Deep Learning based Attribute Representation in Ancient Vase Paintings

1. Abstract

The understanding of iconography and visual narration in ancient imagery is one of the main foci in the field of Classical Archaeology, e.g. in Attic vase paintings of the fifth century B.C. In order to depict the situations and actions of a narrative as well as to characterise its protagonists, ancient Greek artists made use of a broad variety of often similar image elements [1]. The interaction and meaningful relationship of the protagonists is depicted with significant postures and gestures (schemata) in order to illustrate key aspects of the storyline [2, 3]. These schemes are not restricted to a certain iconography, so that visual links between different images occur. Being familiar with these relationships the ancient viewer could detect the specific narration and understand the meaning of the image. For example, the scheme of leading the bride in Attic vase paintings is characterised by a significant leading-gesture (χεῖρ’ ἐπὶ καρπῷ – hand on wrist / hand on hand) that relates bride and bridegroom in non-mythological wedding scenes, thereby expressing a hierarchy of the two figures in active or passive parts respectively. Both protagonists are connected in a communicative way defined by meaningful postures and gestures.
Besides these descriptive schemes there are narrative elements, like the surrounding, specific attributes of gods or other objects, that contribute to the viewer’s understanding of narrative contexts. These other characteristic attributes are needed in order to determine the depiction as a specific mythological one. Scenes of Helen and Menelaos (dressed as warrior and threatening her with weapons), thus, make use of the leading the bride scheme to show that Menelaos leads Helen home from Troy, like a bride. Only by combining the formal schemes and narrative elements is it possible to determine the depiction as a certain mythological story and to understand its cultural meaning.
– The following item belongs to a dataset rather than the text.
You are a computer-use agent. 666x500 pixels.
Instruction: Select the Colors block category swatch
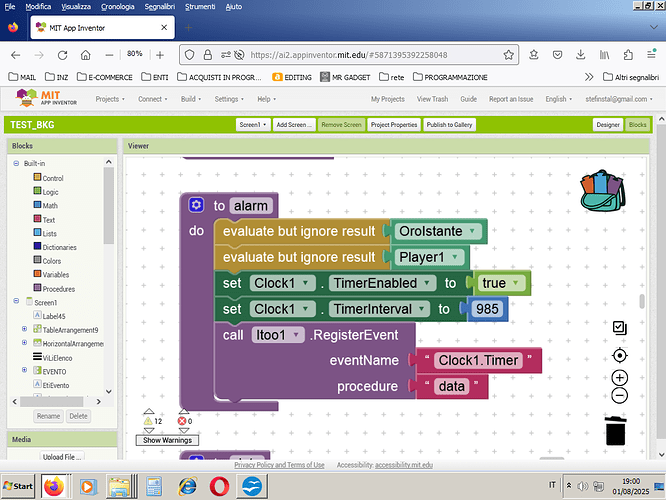point(35,261)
We, therefore, need to recognize the narrative elements of the pictorial stories and to decode their formal key structures by comparing a high number of ancient images and by discovering visual similarities. It is necessary to target the understanding of complex semantic relationships and cultural references in a mixed-initiative-interaction between researcher and machine, and involve computer vision as a fourth Bildwissenschaft [4].
We approach this problem using state-of-the-art object recognition algorithms [5, 6] in computer vision. We present a novel approach using convolutional neural networks which maps the attributes occurring in Classical Archaeology into a deep representational space, through deep learning techniques. This representation maps the inherent variations in the representation of any particular attribute into a common space. A further novel method is developed that uses this representation space along with the context of the narrative for a better understanding of the depicted scene in the artwork. We also analyse the model performance with abstract classes where we combine multiple similar attributes into a single abstract class. This new approach has important applications, including the retrieval and contextual understanding of artworks [7] in Classical Archaeology.

References:

[1] Giuliani, L., 2003. Bild und Mythos. Geschichte der Bilderzählung in der griechischen Kunst, München: Beck 2003.
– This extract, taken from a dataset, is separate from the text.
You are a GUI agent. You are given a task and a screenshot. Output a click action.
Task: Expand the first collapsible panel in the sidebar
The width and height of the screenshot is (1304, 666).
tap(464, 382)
[2] McNiven, T. J., 1982. Gestures in Attic Vase Painting: Use and Meaning, 550–450 B.C., Diss. Ann Arbor: University of Michigan.
[3] Catoni, M. L., 2008. La comunicazione non verbale nella Grecia antica : gli schemata nella danza, nell'arte, nella vita, Turin: Bollati Boringhieri.
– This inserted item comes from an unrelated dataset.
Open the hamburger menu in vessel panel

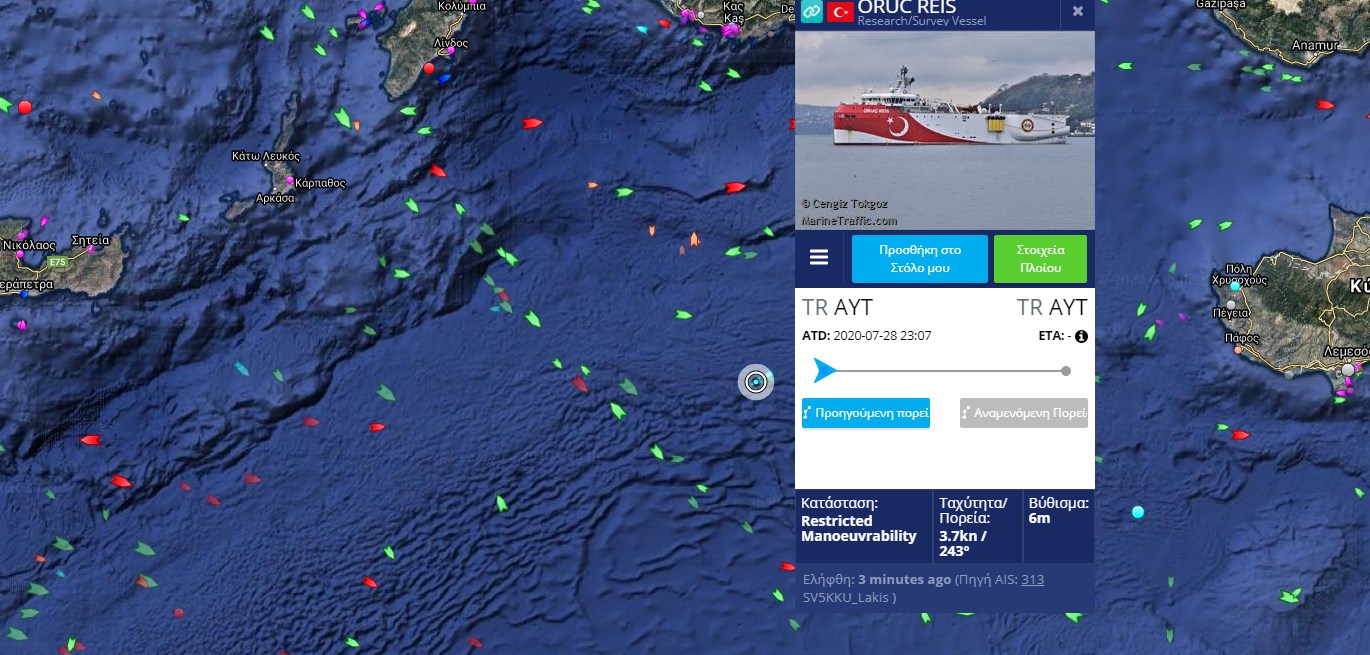pyautogui.click(x=819, y=258)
[4] Panofsky, E., 2006. Ikonographie und Ikonologie: Bildinterpretation nach dem Dreistufenmodell, Cologne: DuMont.
[5] Lin, T.Y., Goyal, P., Girshick, R., He, K. and Dollár, P., 2017. Focal loss for dense object detection. In Proceedings of the IEEE international conference on computer vision (pp. 2980-2988).
[6] Redmon, J., Divvala, S., Girshick, R. and Farhadi, A., 2016. You only look once: Unified, real-time object detection. In Proceedings of the IEEE conference on computer vision and pattern recognition (pp. 779-788).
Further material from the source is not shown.